Revisi UU KPK
Di ILC, Fahri Hamzah Ungkap Kecewa pada Kelakuan Media: KPK Jangan Dibiarkan Dijadikan Publik Hero
Fahri Hamzah merasa kesal dengan media terkait kabar inisiatif DPR yang akan merevisi Undang-Undang Nomor 30 Tahun 2002 tentang KPK.
Penulis: Mariah Gipty
Editor: Ananda Putri Octaviani
TRIBUNWOW.COM - Fahri Hamzah merasa kesal dengan media-media selama ini.
Fahri Hamzah merasa kesal dengan media terkait kabar inisiatif DPR yang akan merevisi Undang-Undang Nomor 30 Tahun 2002 tentang KPK.
Hal itu diungkapkan Fahri Hamzah saat menjadi tamu di acara 'Indonesia Lawyers Club' pada Selasa (10/9/2019).
Fahri Hamzah menilai media telah menyudutkan pejabat-pejabat yang akan merevisi KPK.
Politikus asal Nusa Tenggara Barat itu menilai kini sebagian besar pejabat takut dengan KPK.
"Sekarang 17 tahun sudah karena kita ini takut semua kan, mulai dari Hakim Mahkamah Konstitusi, Yudisial Review," tutur Fahri Hamzah dikutip TribunWow.com dari channel YouTube Indonesia Lawyers Club pada Rabu (11/9/2019).
Lalu, Fahri Hamzah tampak menyayangkan media-media yang menurutnya telah menyudutkan perevisi UU KPK.

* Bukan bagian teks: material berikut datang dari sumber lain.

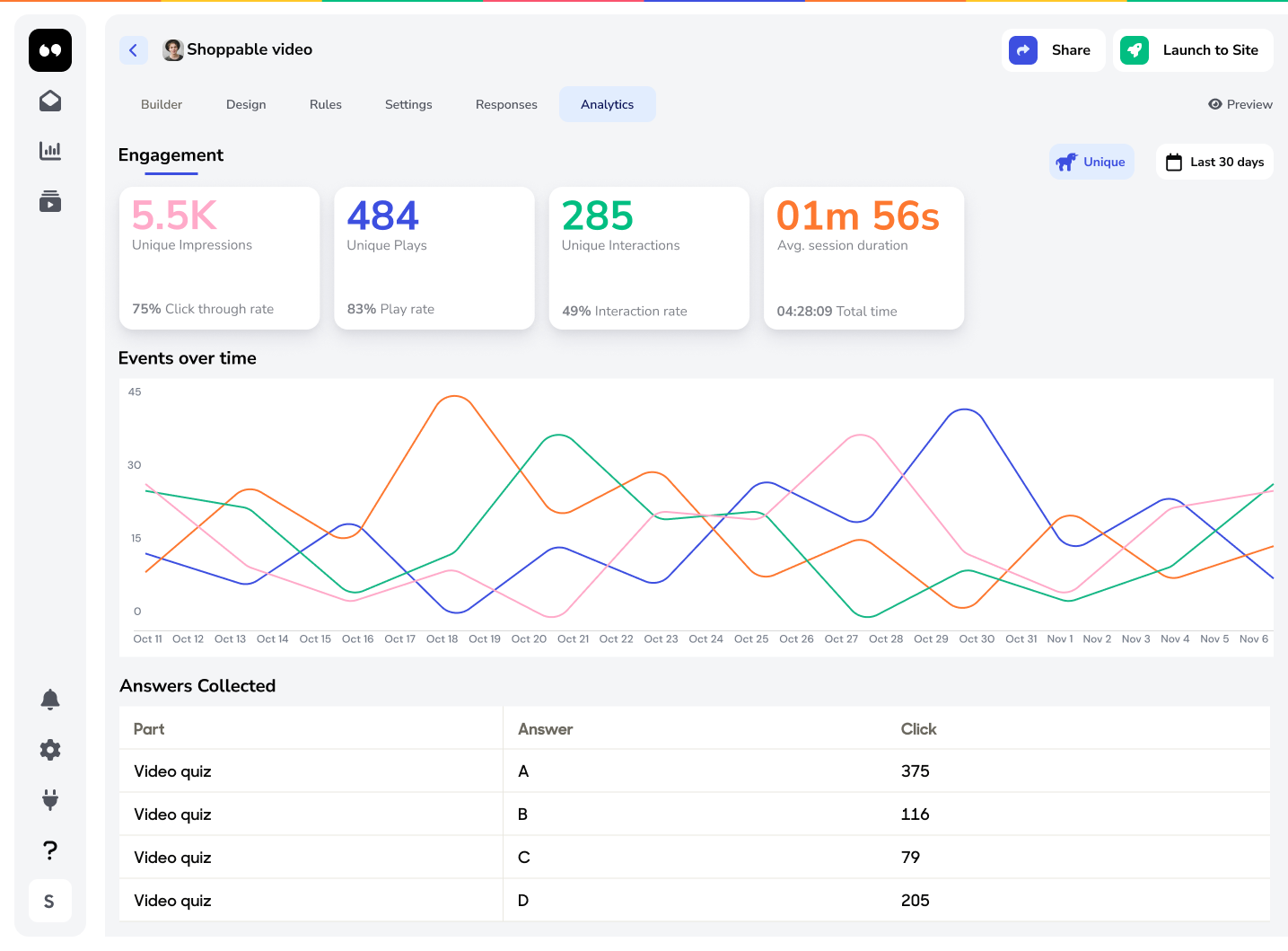1288x951 pixels.
Task: Open the bar chart analytics sidebar icon
Action: (x=50, y=151)
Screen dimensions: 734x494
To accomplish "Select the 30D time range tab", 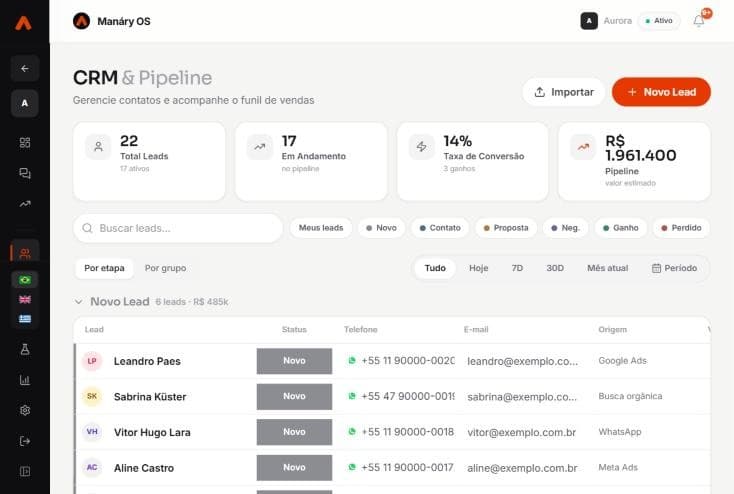I will pos(555,268).
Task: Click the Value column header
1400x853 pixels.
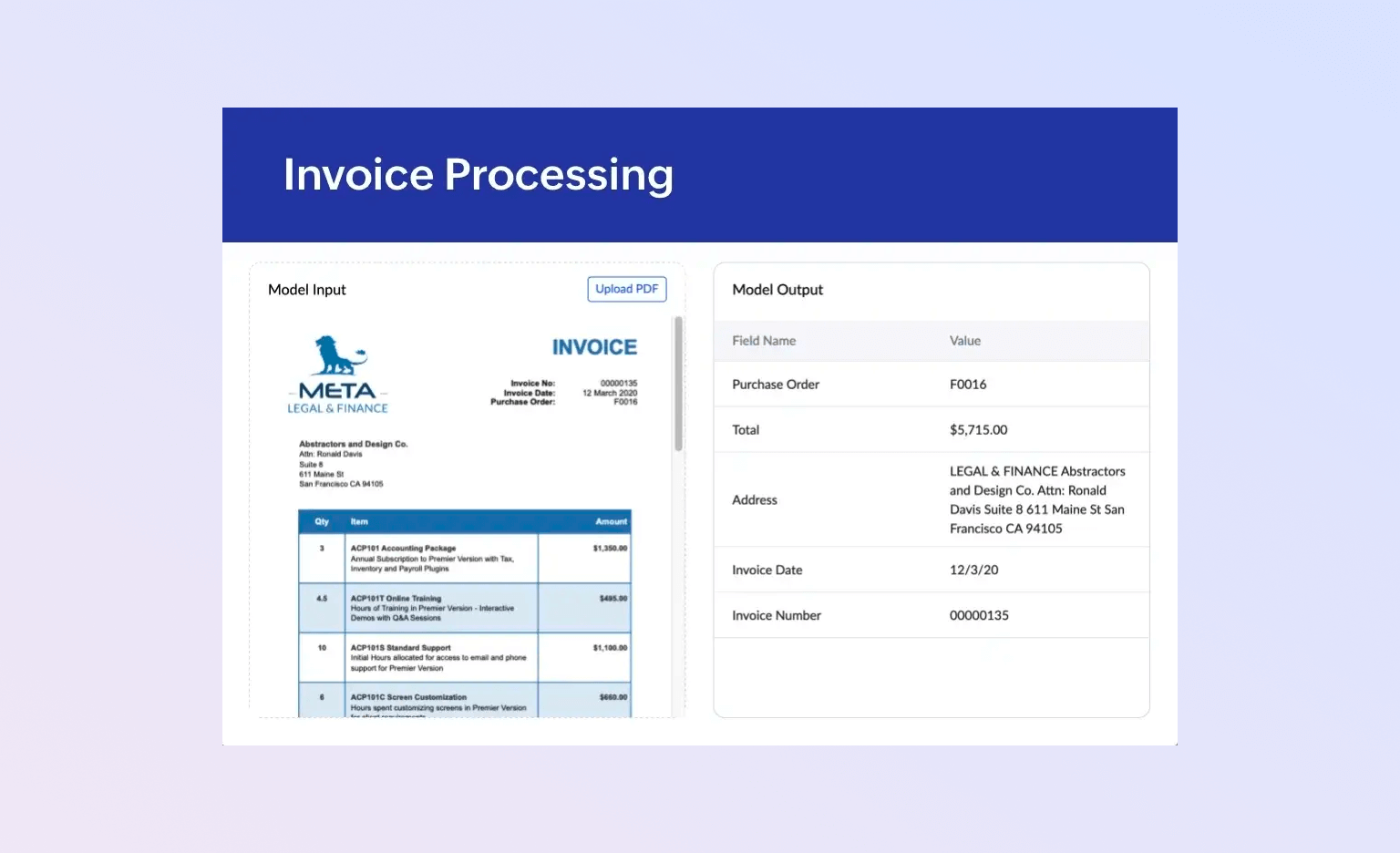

"Langsung itu headline-nya, media-media ini juga kelakuannya, Corruptor Fight Back, setiap ada kita mau upaya merevisi Corruptor Fight Back (Koruptor Bangkit Kembali) kayak kita maling semua mau berkomplot, enggak berani kita pakai otak dan akal kita untuk menalar suatu perkara," tegas Fahri Hamzah.
• Tolak Dikatakan DPR Revisi UU KPK Gelap-gelap, Arteria Dahlan Jelaskan Periode Pembahasan
Dengan berapi-api dan tampak emosi, Fahri Hamzah membentak pejabat-pejabat yang tidak berani merevisi UU KPK demi kepentingan bangsa.
"Akhirnya orang takut, kalau ada orang yang bilang pejabat nggak takut, PENGECUT ulangi dari atas sampai bawah pengecut semua," bentak Fahri Hamzah.
Fahri Hamzah mengatakan bahwa KPK bukan pahlawan publik.
Pejabat diminta terus terang soal adanya kelemahan di tubuh KPK.
"Penakut!, tidak mau menegakkan sistem tidak berani terus terang, saya menggugat ini pejabat main belakang, terus teranglah sehingga KPK jangan dibiarkan dijadikan publik hero (pahlawan publik) kayak gitu," tegas Fahri Hamzah.
Menurutnya, lembaga KPK itu sama dengan lembaga lain yang juga sama-sama digaji dari APBN.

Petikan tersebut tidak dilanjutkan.